Stored data:
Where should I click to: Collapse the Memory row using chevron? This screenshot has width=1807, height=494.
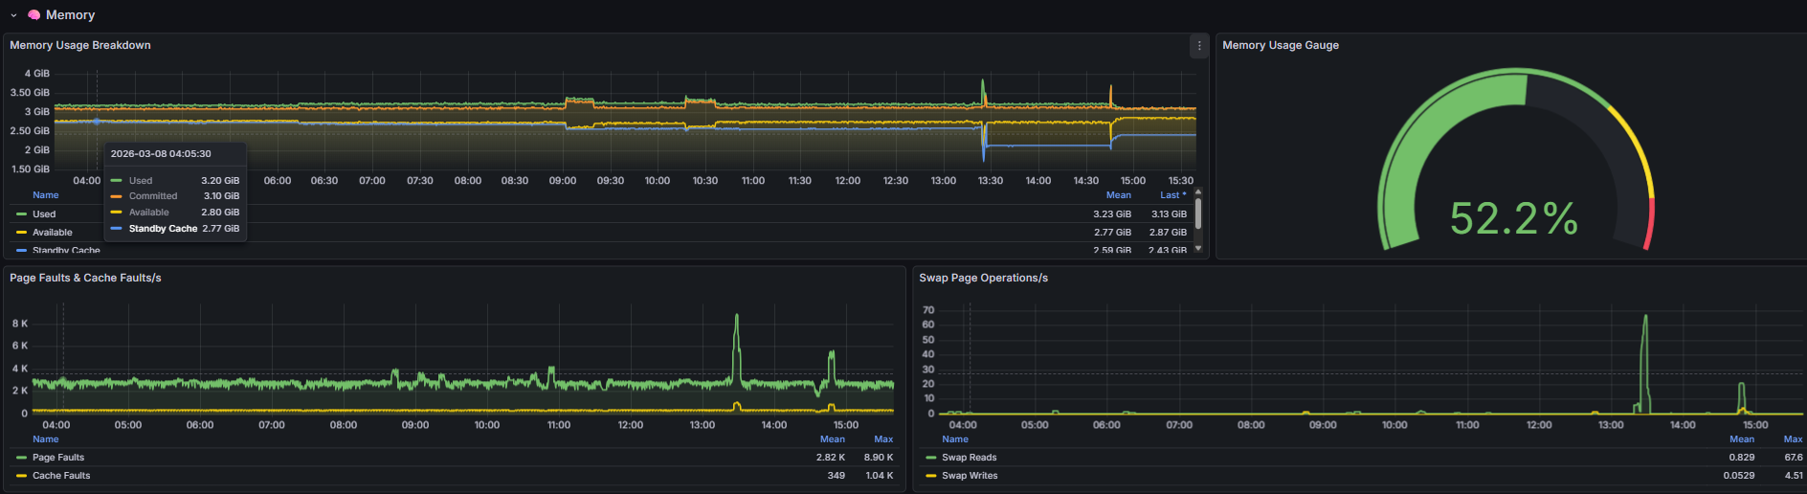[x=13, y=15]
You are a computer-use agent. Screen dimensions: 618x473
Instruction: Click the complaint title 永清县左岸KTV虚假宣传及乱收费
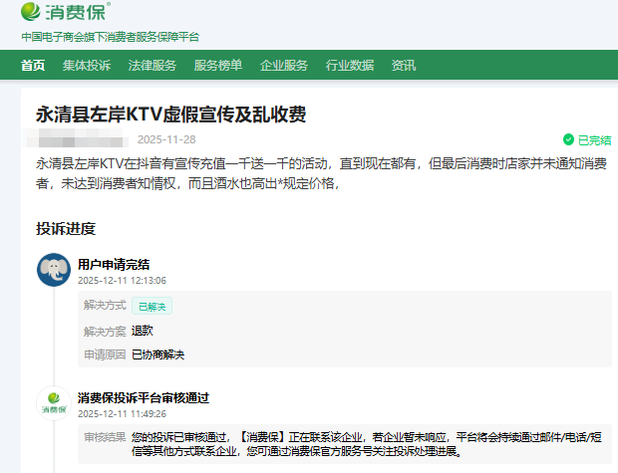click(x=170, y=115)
...
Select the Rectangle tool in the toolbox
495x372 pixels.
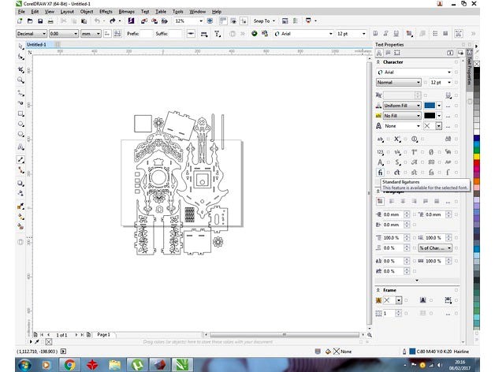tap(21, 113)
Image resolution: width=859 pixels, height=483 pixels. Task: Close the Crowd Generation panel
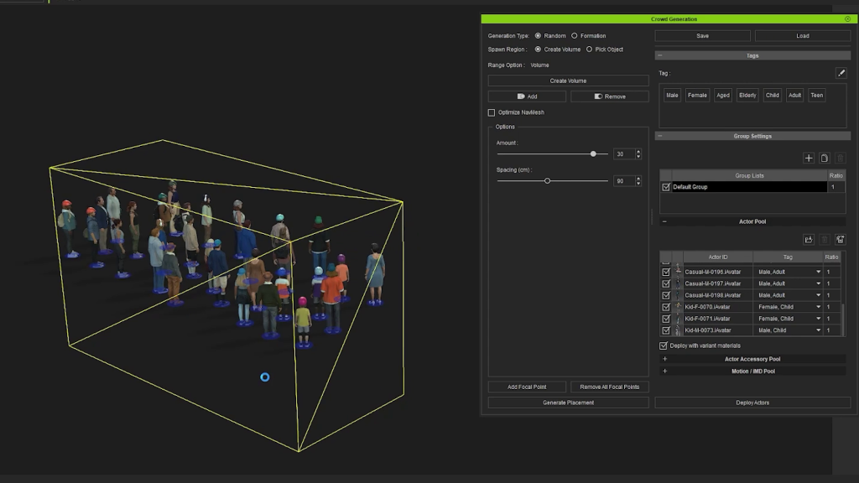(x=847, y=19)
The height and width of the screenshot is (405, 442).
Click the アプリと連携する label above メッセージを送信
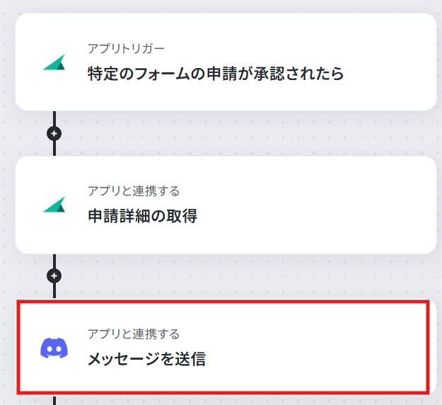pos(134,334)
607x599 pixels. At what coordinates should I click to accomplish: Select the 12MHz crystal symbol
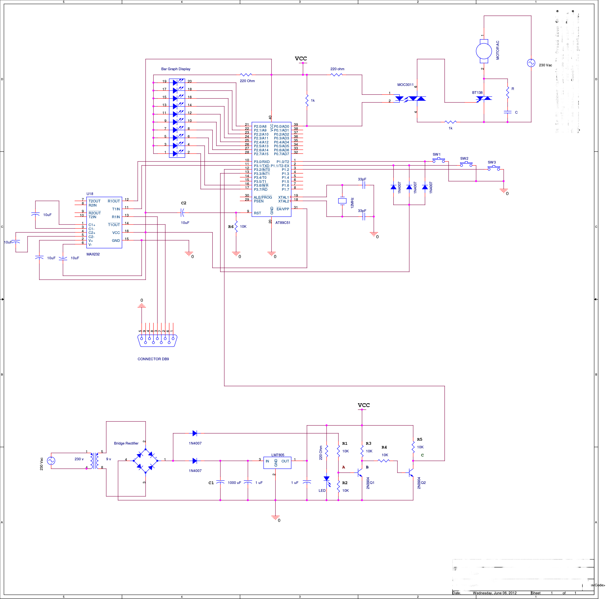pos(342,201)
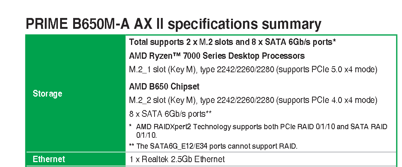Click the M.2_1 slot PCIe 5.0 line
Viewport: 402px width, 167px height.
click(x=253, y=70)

> Exercise instructions
Your reply should consist solely of the lines above from the line containing "Select the Rectangle tool in the toolbox" up to and including the line containing "The height and", reproduced exactly, minus the pictures.

> Output of the exercise
Select the Rectangle tool in the toolbox
495x372 pixels.
tap(21, 113)
Image resolution: width=859 pixels, height=483 pixels. Task: Close the Crowd Generation panel
(x=847, y=19)
The height and width of the screenshot is (405, 442).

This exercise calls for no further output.